Однажды мы получили посылку с продуктами из Америки от моего дяди, которому удалось до революции сбежать из деревни и поселиться в Америке. Хотя мои родители и взяли посылку, но очень волновались, поскольку это могло стоить им жизни,- принимать помощь из капиталистической заграницы. Даже, если людям грозил голод. Этого случая было бы достаточно для ареста за предательство или шпионаж. И отец написал дяде, что лучше не присылать больше ничего.
У нас не хватало одежды, было только то, что носили на себе. Годами я носила единственные штанишки. Вещи стирали, за ночь они подсушивались и снова одевались, даже если были еще сырыми. Мы носили одежду до тех пор, пока она не висела лохмотьями на теле. Бегали босиком почти круглый год, потому что обуви не было. Наши пятки от этого огрубели. Мы очищали початки кукурузы от зерен и использовали их, как щетки. Таким початком драили перед сном наши ноги, мылись в реке со щелочью. Стирали также подготовленной самими щелочью: в дождевую воду добавляли золу. Вода начинала пениться и в ней можно было стирать белье.
16
Мыло появлялось в семье редко. Конечно, белье не отстирывалось добела, но, по крайней мере, было свежим.
Разумеется, белье не гладили, так как такую роскошь, как утюг, труднобыло даже представить. Однажды папа принес целую кучу фитилей от свеч, из которых мама связала нам тапочки, которыми мы очень гордились.
Так же поступали и другие жители деревни, нужда делала всех изобретательными. Выживали- кто как мог.
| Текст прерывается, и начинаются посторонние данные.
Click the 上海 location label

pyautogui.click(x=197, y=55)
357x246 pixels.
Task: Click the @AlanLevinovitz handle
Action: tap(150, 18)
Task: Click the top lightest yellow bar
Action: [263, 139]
Конечно, не обходилось и без вшей, но с ними мама справлялась очень быстро, обрабатывая наши головы керосином. Поэтому она стригла всех нас очень коротко. Однажды тетя подарила мне маленький кгрулый греьешок, который хорошо держал волосы. Я очень радовалась этой чудесной вещице. Мы не расчесывались со времени конфискации вещей. Теперь я с удовольствием расчесывала себя и сестру. Потом втыкала гребешок себе в голову. Я так гордилась им и едва могла осмыслить, что есть вещи, которые не только полезны, но и служат украшением.
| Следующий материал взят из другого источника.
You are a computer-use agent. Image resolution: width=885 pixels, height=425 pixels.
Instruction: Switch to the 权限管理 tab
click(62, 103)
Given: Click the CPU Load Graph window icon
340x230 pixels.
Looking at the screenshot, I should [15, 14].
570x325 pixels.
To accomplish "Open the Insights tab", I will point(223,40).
Игрушек у нас не было. На дне реки, однако, лежало много глины, из которой дети лепили кукол, лошадок и всяких необыкновенных существ. Там, по уши грязные, мы играли целыми днями. Мама один раз увидела наши занятия и поразилась, во что играла ее дочка. Целый день я изображала похороны. Слепив себе лялек, я разговаривала с ними, нянчила. Каждая кукла получала колыбельку и гробик. Сначала я клала ее в колыбельку и нежно убаюкивала, пела ей песенку, сочиняя тут же слова. Потом «ляля умирала» и перекладывалась мною в гробик. Я звала плакальщиц, молилась Богу за усопшую и, наконец, погребала. Так я могла играть часами, не уставая и не скучая.